Patty DeMarco made me cry. He called me names and wouldn’t stop as I tried to walk away, with him following me on the North Philadelphia street we lived. On and on he went, badmouthing me, until he saw my brother, who helped me into his little red wagon, and pulled it home, me sobbing all the while behind. I was four.
“Refugee,” was one of the names Patty said. “Deportee,” was another. I didn’t know what either meant, but he aimed the words at me and my family. I knew inside they were unkind words. Meant to hurt someone. To make fun of them. To belittle them.
My father spoke with an accent. He was 15 when he came from Greece, the eldest of nine boys and girls, while making his way in the “foreign” land called America during the “Roaring 20s.” He came from a small fishing village on the Island of Nysiros, a volcanic land mass split into four tiny villages.
Patty made fun of the way he talked. Patty also poked fun at the woman across the street that spoke with a German accent. He always said it in a way to make people feel bad. I felt bad for ’em, as well as myself.
As I grew older, I heard other remarks, and while none made me cry, they hurt the same way. “Spic.” “Greeseball.” And then the variation of the “N” word, as in “n—– – lover,” against me, and the full ugly word against my friends who happened to be Black.
Kids did not come up with those words by themselves. They heard them from their parents. Used at the dinner table by mostly poor White men who were just passing on bigotry from their fathers, their grandfathers.
And, it probably wasn’t just the men. I dated a girl who let her bias show. We had argued and broke up. She called me a “Spic.” I thought you had to be Spanish before someone could call you that.

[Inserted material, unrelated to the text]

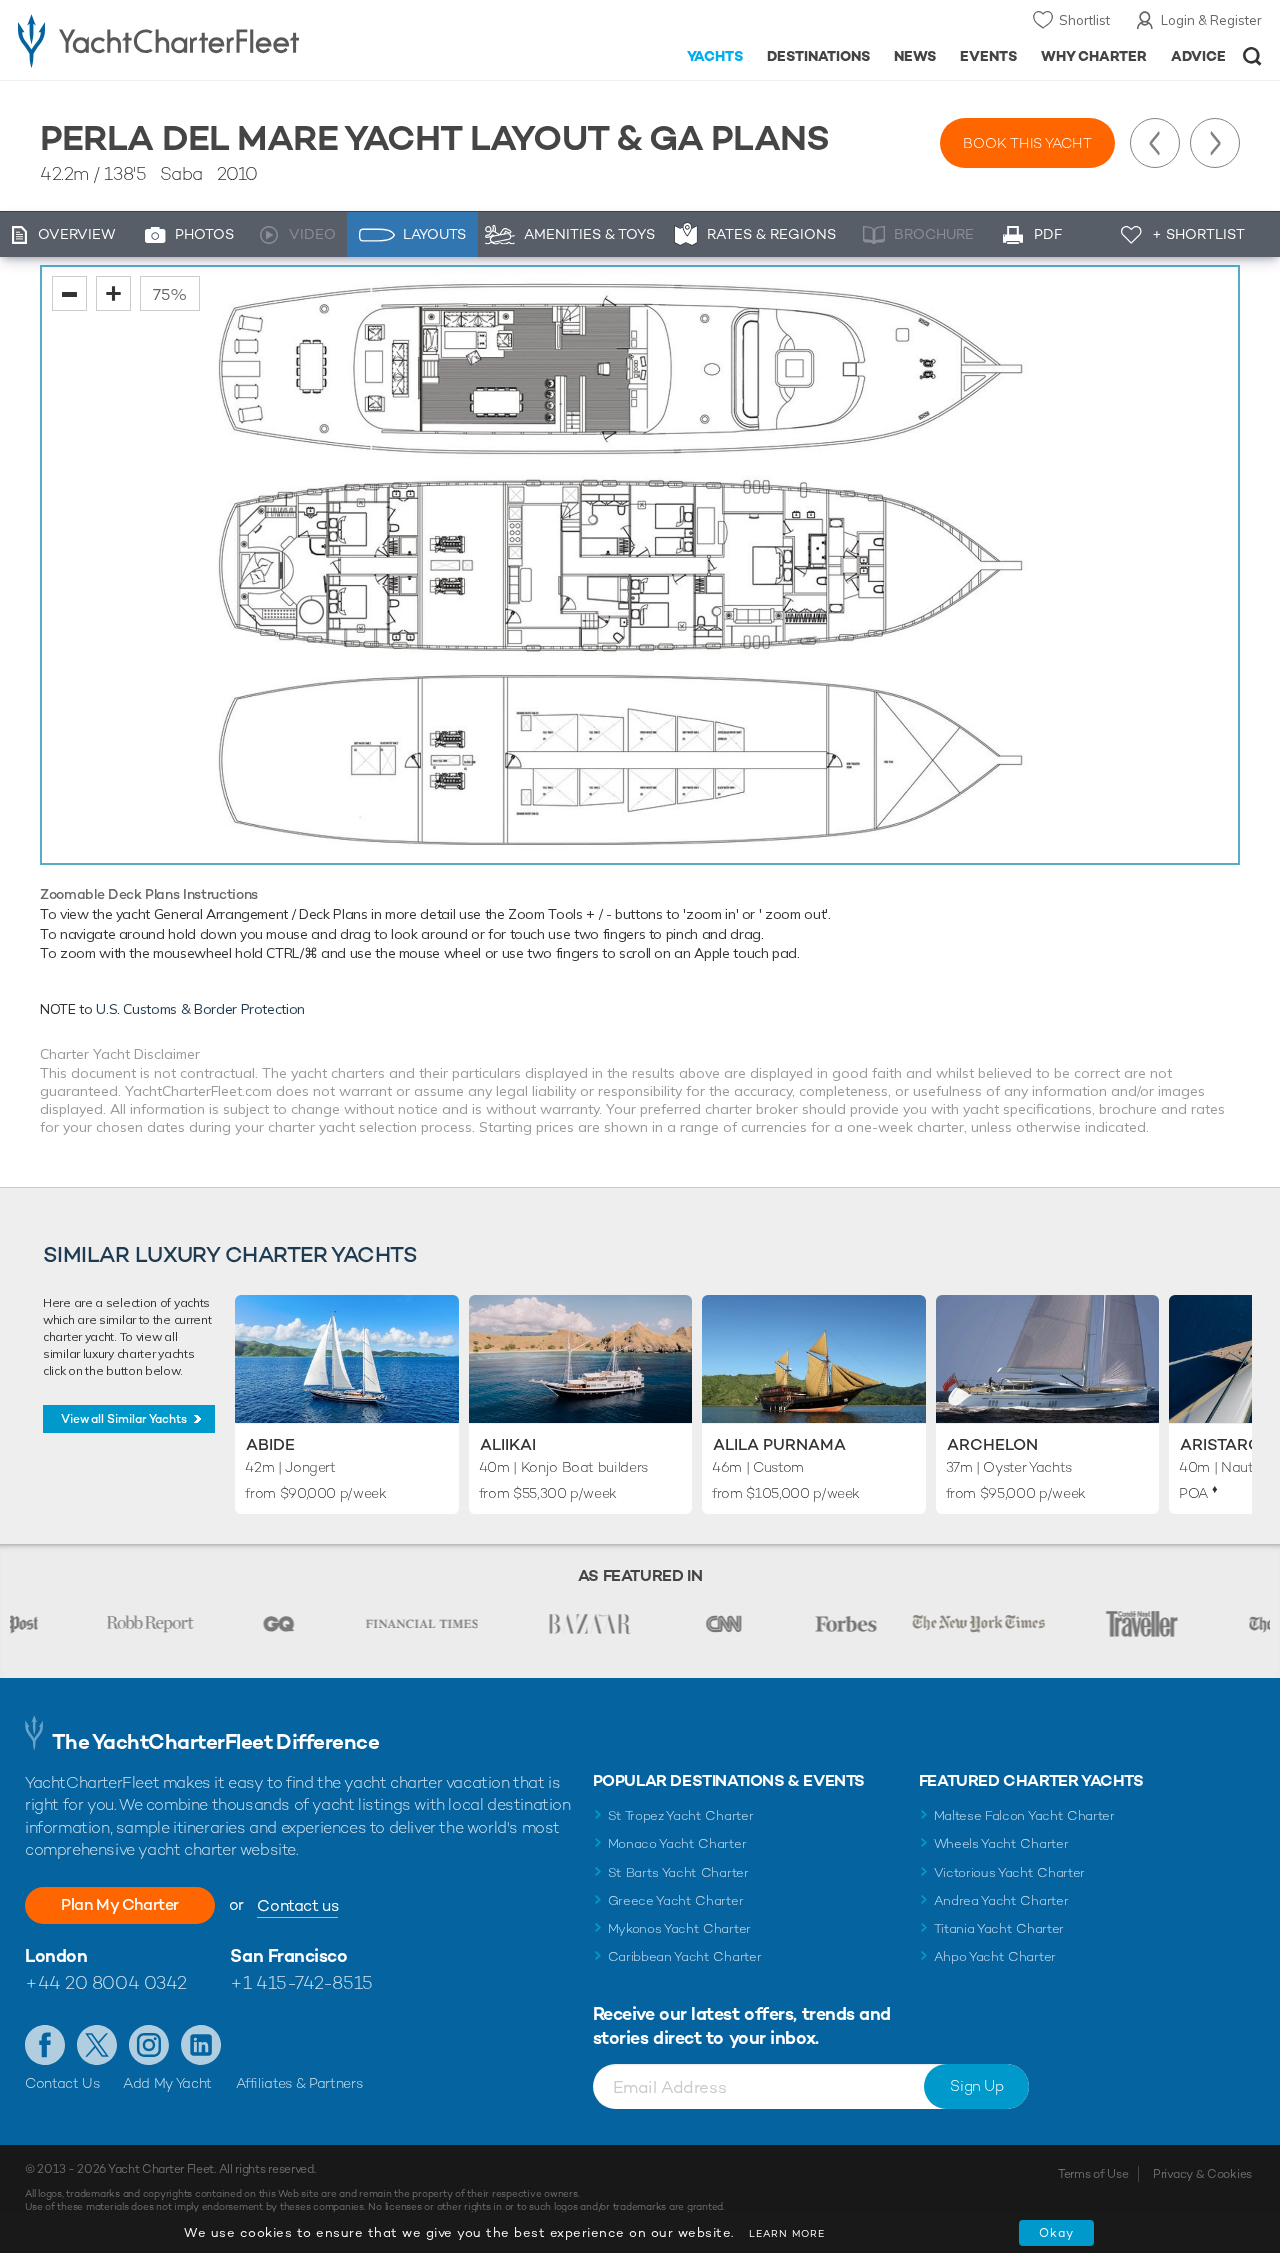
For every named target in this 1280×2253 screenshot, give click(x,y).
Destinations (818, 56)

This Irish girl knew next to nothing about the world, but learned enough to call someone a name, whether it fit or not.
Some called me a “little Jew bastard.” They had gotten my heritage and birth status completely wrong, but it didn’t seem to matter — it fed the fear and ugliness inside of them. Their little minds, their petty need to feel superior by putting down as inferior someone different from themselves.